Sur un mur de l’avenue de France, dans le centre de Tunis, des manifestants ont tagué : «Tunisie, démocratie, liberté, laïcité» et juste à côté : «Merci Facebook». A l’autre bout de la ville, dans un café près du lac de Tunis, une trentaine de facebookeurs, blogueurs et autres twitteurs se sont donné rendez-vous. Moins de deux semaines après la chute de Ben Ali, ils sont venus pour créer une association contre les nouvelles formes de censure. La plupart ont entre 22 ans et 35 ans, autant de femmes que d’hommes, ils sont architectes, profs, chômeurs, médecins, étudiants, cadres ou graphistes : un échantillon représentatif de la classe moyenne citadine. Ce sont quelques-uns des innombrables internautes tunisiens qui, en lien avec les déshérités du Sud, ont fait la révolution que leurs parents n’espéraient plus. «Quand j’ai vu que nous étions des dizaines de milliers à échanger des informations qui pouvaient tous nous conduire en prison, j’ai compris qu’il se passait quelque chose d’irréversible.
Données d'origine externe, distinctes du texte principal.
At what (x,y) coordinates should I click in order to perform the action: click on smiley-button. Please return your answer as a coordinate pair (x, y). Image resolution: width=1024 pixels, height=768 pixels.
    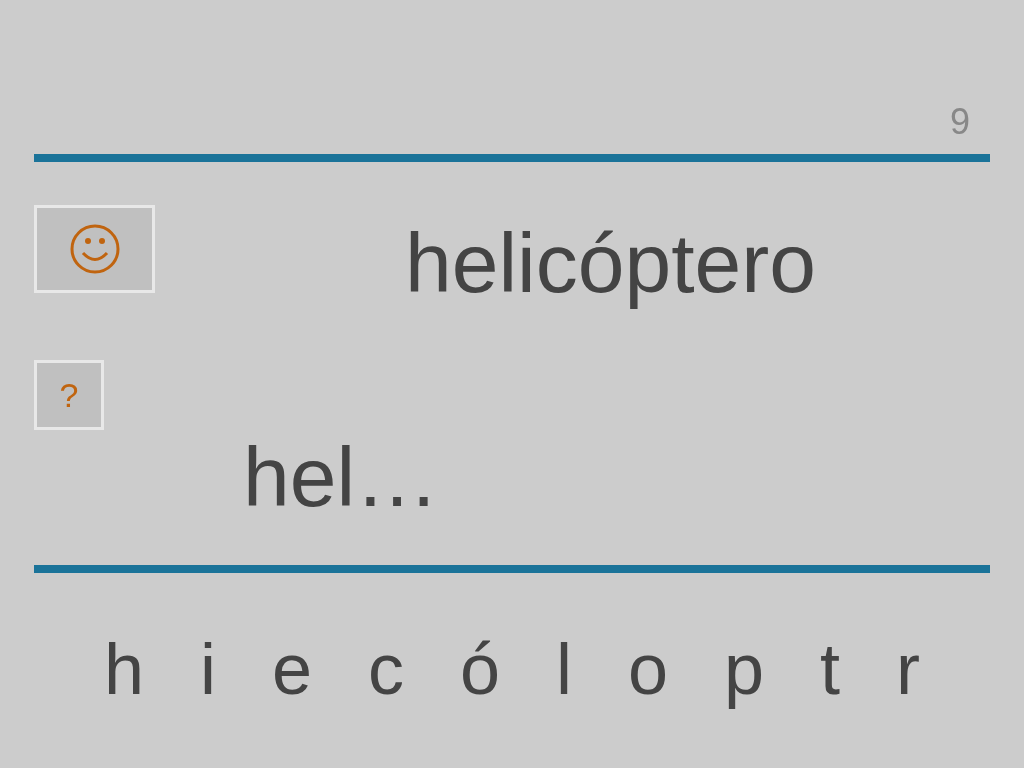
    Looking at the image, I should click on (94, 249).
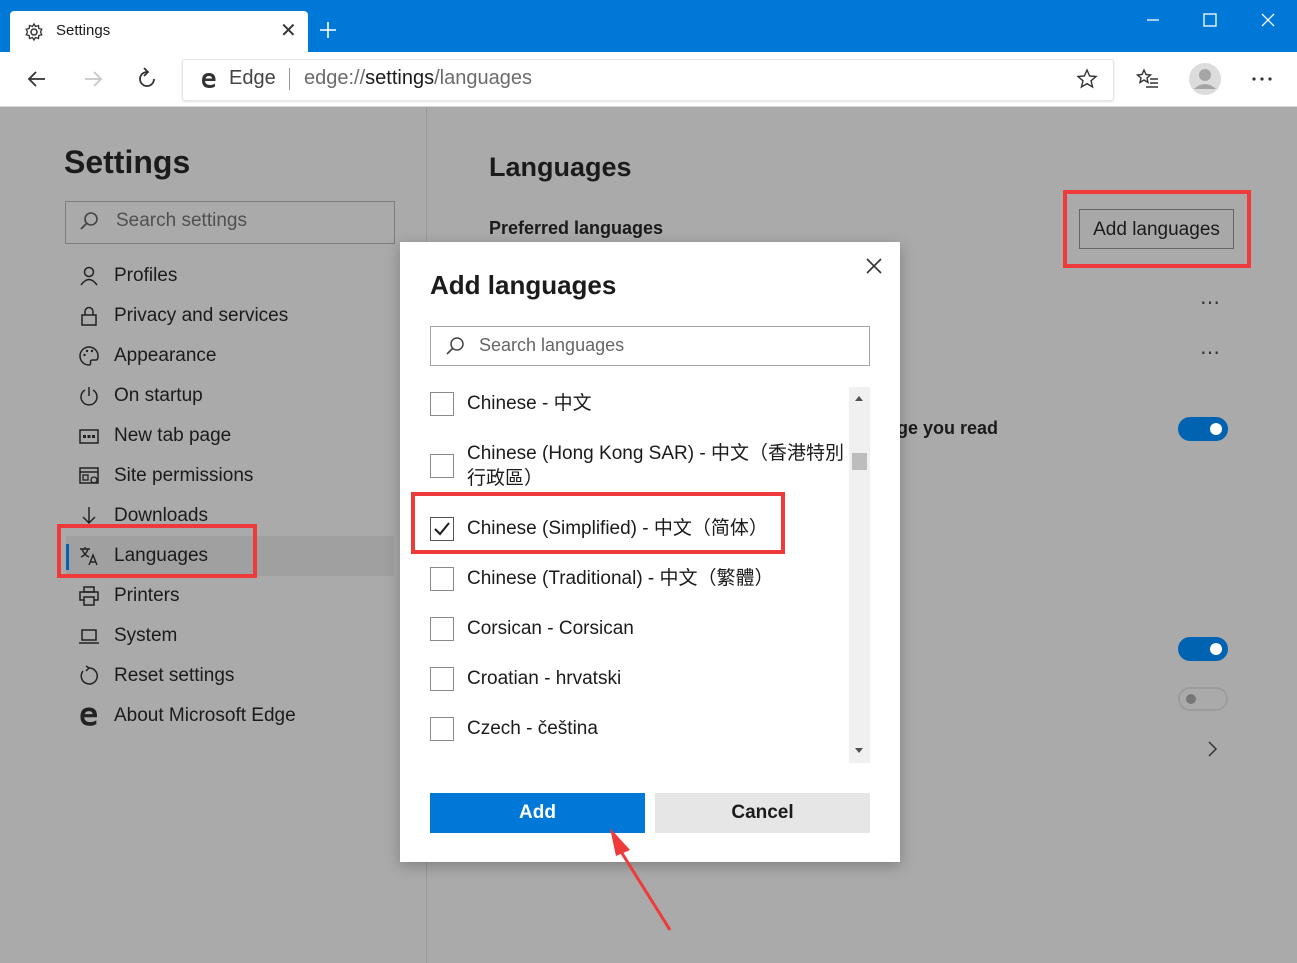 The height and width of the screenshot is (963, 1297). I want to click on annotation-highlight-languages, so click(157, 551).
Le 13 janvier, il y avait 1,5 million de personnes connectées simultanément à Facebook dans un pays de 11 millions d’habitants», dit Karim, 34 ans, informaticien.
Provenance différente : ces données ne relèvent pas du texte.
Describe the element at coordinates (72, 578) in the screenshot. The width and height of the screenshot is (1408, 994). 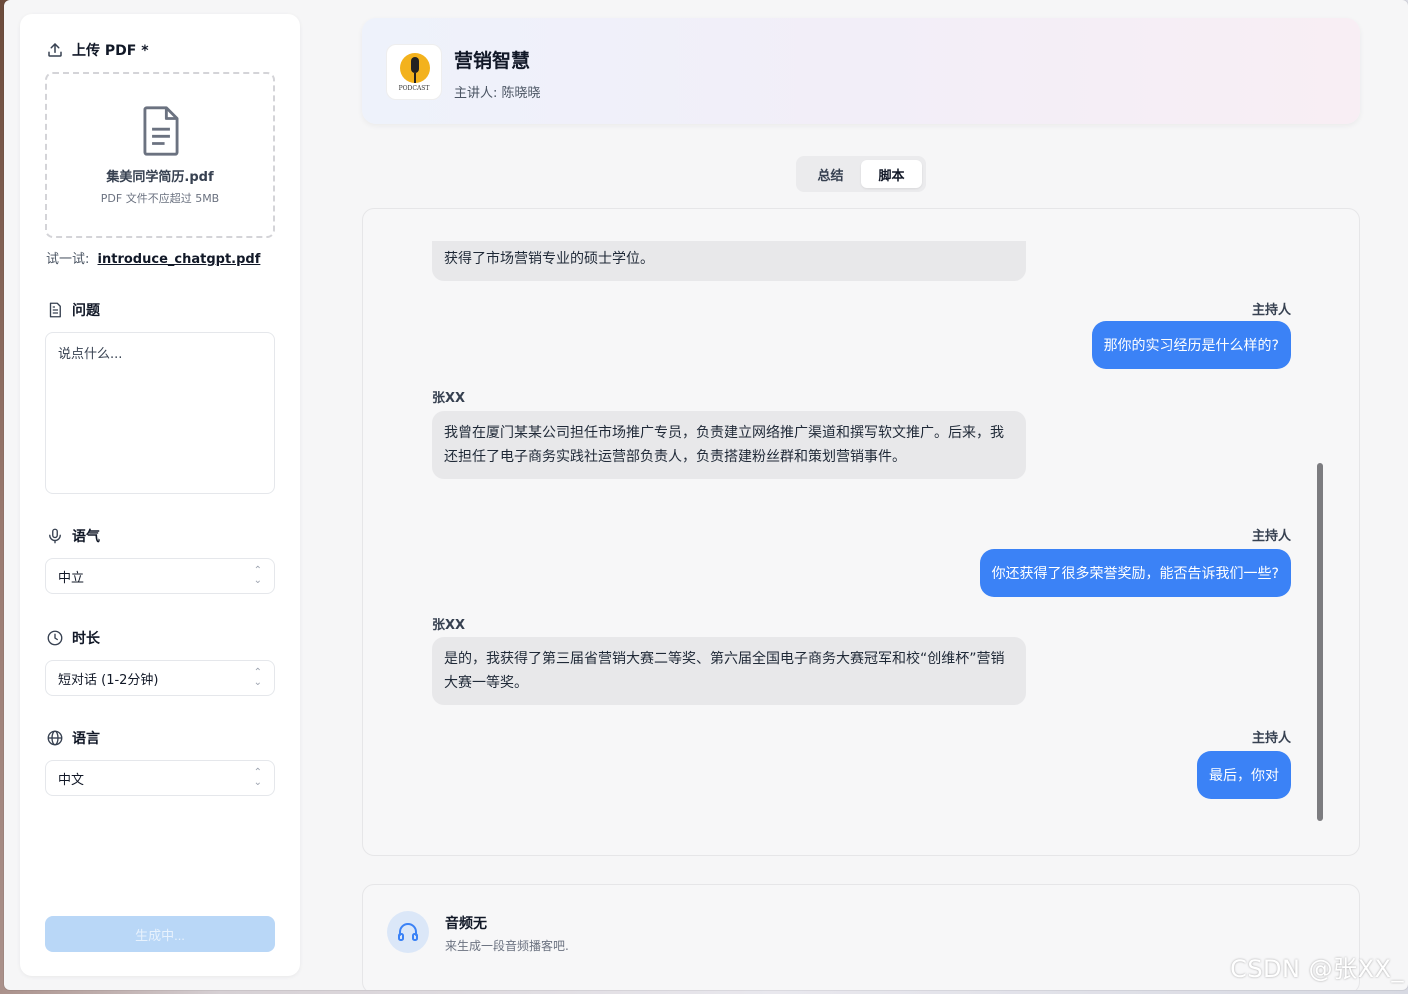
I see `tone-select-value: 中立` at that location.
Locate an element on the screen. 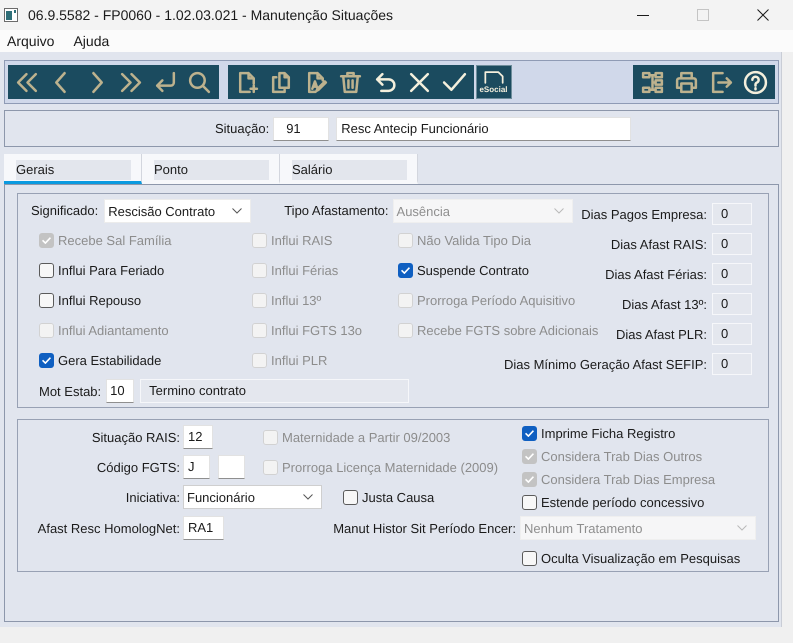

Partout, des «publinets» à 1 dinar de l’heure la connexion
A la terrasse du café, ils racontent les uns après les autres comment la vague internet est montée depuis la répression en 2008 de Redeyef, dans le Sud-Ouest, comment une communauté virtuelle de jeunes Tunisiens a relayé les manifestations et les risques physiques pris par d’autres jeunes face à des balles réelles à Sidi Bouzid ou à Kasserine, comment deux mondes qui ne se connaissaient pas – les plus pauvres des petites villes du Sud qui n’avaient rien à perdre, et les classes moyennes de Tunis qui ne manquaient que de liberté – se sont unis pour faire tomber le régime Ben Ali. Les plus misérables, ceux qui ont tout lancé en descendant dans la rue, étaient eux aussi connectés, expliquent-ils. Dans la moindre bourgade de Tunisie, il y a des «publinets» où, pour 1 dinar de l’heure, on accède au monde entier. Karim a même rencontré des bergers qui partageaient des vidéos grâce à des téléphones portables et des clés USB.
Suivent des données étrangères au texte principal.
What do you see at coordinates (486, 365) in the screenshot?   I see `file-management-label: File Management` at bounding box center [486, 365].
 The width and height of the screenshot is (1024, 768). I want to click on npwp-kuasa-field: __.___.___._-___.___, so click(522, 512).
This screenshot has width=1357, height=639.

En parlant, les cyberactivistes réalisent qu’au cours de ces deux dernières années, ils sont passés, presque malgré eux, par un apprentissage politique et militant. Pour Zyed, 27 ans, cadre dans une multinationale, tout a commencé par un blog qui n’avait strictement rien de politique. «Mais s’exprimer, même sur des sujets insignifiants, c’est déjà une libération.» Petit à petit, il a commencé à critiquer subtilement, tout en restant très prudent. «Sauf que la liberté d’expression est une addiction : à un moment, on en veut plus. C’est en 2010 que je suis passé à plus dur, comme tout le monde.»